Brief: Give again, word for word, each line below starting at the one that contains "Viewport: 827px width, 1437px height." and ending at the one that contains "Click the Compute".

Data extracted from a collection

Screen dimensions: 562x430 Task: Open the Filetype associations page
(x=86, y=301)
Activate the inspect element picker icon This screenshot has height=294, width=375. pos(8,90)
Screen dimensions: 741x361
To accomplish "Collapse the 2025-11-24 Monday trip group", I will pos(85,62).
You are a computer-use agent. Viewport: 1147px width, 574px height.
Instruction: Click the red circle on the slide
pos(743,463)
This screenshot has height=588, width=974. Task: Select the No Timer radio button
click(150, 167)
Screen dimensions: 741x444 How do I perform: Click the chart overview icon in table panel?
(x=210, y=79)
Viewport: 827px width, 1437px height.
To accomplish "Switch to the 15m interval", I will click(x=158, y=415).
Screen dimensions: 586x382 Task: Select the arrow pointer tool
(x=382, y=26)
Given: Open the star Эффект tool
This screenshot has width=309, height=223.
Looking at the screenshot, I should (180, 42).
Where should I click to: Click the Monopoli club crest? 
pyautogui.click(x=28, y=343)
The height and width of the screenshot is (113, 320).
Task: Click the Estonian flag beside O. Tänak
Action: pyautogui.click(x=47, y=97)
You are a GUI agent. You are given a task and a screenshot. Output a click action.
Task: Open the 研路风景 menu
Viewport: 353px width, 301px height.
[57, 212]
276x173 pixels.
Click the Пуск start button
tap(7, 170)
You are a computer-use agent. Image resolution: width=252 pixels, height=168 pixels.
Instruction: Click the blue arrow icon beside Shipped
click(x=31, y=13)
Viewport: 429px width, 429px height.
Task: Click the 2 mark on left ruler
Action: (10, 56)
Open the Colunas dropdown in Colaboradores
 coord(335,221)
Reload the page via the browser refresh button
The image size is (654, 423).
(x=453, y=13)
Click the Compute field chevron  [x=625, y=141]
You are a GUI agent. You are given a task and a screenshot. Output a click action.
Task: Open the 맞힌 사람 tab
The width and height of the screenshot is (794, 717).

Reply to the task:
Viewport: 827px width, 1437px height.
To accomplish "Switch to the 15m interval", I will click(x=158, y=415).
Screen dimensions: 586x382 Task: Select the arrow pointer tool
(x=382, y=26)
Given: Open the star Эффект tool
This screenshot has width=309, height=223.
Looking at the screenshot, I should (180, 42).
Where should I click to: Click the Monopoli club crest? 
pyautogui.click(x=28, y=343)
The height and width of the screenshot is (113, 320).
Task: Click the Estonian flag beside O. Tänak
Action: pyautogui.click(x=47, y=97)
You are a GUI agent. You are given a task and a screenshot. Output a click action.
Task: Open the 研路风景 menu
Viewport: 353px width, 301px height.
[57, 212]
276x173 pixels.
Click the Пуск start button
tap(7, 170)
You are a computer-use agent. Image resolution: width=252 pixels, height=168 pixels.
Instruction: Click the blue arrow icon beside Shipped
click(x=31, y=13)
Viewport: 429px width, 429px height.
Task: Click the 2 mark on left ruler
Action: (10, 56)
Open the Colunas dropdown in Colaboradores
 coord(335,221)
Reload the page via the browser refresh button
The image size is (654, 423).
(x=453, y=13)
Click the Compute field chevron  [x=625, y=141]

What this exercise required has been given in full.